* _Fragmento del documento_:

════════════════

Dicen que vivía anónima en su propio barrio, como un fantasma entre sus vecinos. Que en su salón había una chaqueta colgada en una silla. Que sobre una mesa descansaban las revistas y los lápices con los que pasaba todo el día. Dicen.

Dijeron que su muerte reavivaría el debate sobre la pobreza. Algunos quisieron decir que su –innegable- tragedia sería el punto de inflexión para dar un paso más, para seguir avanzando, para recordarnos a todos qué es lo que de verdad importa y que lo que de verdad importa son las personas.

Algunos dijeron cosas que sólo un género tan mezquino como el humano puede sentir. “No murió porque era pobre, murió porque era vieja y torpe”. “¿A quién se le ocurre poner una vela al lado de un colchón?”. A ella se le ocurrió, porque era vieja, torpe y pobre. Porque una vieja torpe con luz, no enciende velas para alumbrarse. Pero ella no tenía luz, tenía velas. Y se le ocurrió encenderla. Puede que quisiera ver dónde tenía sus lápices. Puede que quisiera colgar bien su chaqueta. Puede que le dieran miedo los demonios que habitan en la oscuridad de las paredes de quien tiene más angustia en el corazón que dinero en el bolsillo.

════════════════

(Líneas de datos)
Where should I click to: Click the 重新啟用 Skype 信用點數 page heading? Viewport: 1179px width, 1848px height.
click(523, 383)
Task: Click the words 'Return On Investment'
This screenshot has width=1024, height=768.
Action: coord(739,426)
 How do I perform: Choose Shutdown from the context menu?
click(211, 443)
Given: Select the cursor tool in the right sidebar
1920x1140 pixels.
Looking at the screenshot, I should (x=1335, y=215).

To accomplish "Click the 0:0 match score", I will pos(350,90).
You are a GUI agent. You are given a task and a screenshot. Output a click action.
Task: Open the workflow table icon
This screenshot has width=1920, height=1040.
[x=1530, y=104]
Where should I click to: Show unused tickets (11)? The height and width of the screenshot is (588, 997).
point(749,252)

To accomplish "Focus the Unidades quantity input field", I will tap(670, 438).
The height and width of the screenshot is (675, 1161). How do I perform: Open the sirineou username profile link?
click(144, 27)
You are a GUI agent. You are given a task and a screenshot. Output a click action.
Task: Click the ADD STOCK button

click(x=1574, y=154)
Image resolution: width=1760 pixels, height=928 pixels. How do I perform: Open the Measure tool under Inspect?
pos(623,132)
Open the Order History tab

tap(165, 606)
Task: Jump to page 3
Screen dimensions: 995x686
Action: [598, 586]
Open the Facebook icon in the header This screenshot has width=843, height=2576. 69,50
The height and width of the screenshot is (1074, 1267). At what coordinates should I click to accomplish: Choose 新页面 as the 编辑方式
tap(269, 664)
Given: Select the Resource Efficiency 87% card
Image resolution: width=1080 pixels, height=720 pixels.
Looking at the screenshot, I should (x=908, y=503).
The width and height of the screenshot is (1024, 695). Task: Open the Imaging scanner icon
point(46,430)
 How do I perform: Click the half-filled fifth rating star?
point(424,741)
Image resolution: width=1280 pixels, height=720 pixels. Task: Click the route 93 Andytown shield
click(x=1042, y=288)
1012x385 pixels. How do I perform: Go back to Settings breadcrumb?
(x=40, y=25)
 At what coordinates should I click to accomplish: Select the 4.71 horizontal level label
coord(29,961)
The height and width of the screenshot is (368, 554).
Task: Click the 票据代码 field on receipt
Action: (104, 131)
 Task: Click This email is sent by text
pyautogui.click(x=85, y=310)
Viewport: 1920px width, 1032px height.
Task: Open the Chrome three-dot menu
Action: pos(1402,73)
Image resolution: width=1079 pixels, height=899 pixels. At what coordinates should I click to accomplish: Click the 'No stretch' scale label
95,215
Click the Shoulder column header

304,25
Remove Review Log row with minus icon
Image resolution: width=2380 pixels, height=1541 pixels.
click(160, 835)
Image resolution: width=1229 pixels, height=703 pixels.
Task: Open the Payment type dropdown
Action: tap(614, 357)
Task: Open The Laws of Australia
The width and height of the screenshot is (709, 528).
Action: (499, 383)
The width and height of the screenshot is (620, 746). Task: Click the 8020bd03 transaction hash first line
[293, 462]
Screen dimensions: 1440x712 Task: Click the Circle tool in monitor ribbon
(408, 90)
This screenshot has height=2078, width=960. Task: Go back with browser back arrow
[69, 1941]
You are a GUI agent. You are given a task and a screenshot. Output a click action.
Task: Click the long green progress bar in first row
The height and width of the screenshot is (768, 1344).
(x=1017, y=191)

════════════════

* _Enunciado_: Escribe la continuación del fragmento sobre la muerte de una anciana pobre que encendió una vela, empezando después de su última oración.

* _Resultado_:
Dijeron que, tras ella, algo podría cambiar. Pero luego hubo una amenaza de tsunami en la otra punta del mundo, y sonaban las sirenas y emitían en directo y el morbo cruzaba los dedos porque podría haber una catástrofe nuclear. Y luego se murió otra señora y fue el acabose: llenó las noticias en directo, los titulares de todos los medios, los memes conspiranoicos, las conversaciones del café, los debates de los cuñados. Todo. Se llamaba Rita. Hoy enseñaban en un programa de televisión cuál había sido su último sms.

Y dos semanas después de que Rosa muriera, literalmente, asfixiada entre las llamas de su propia miseria, nadie habla ya de ella.

Algo podría haber cambiado. Pero seguimos como siempre.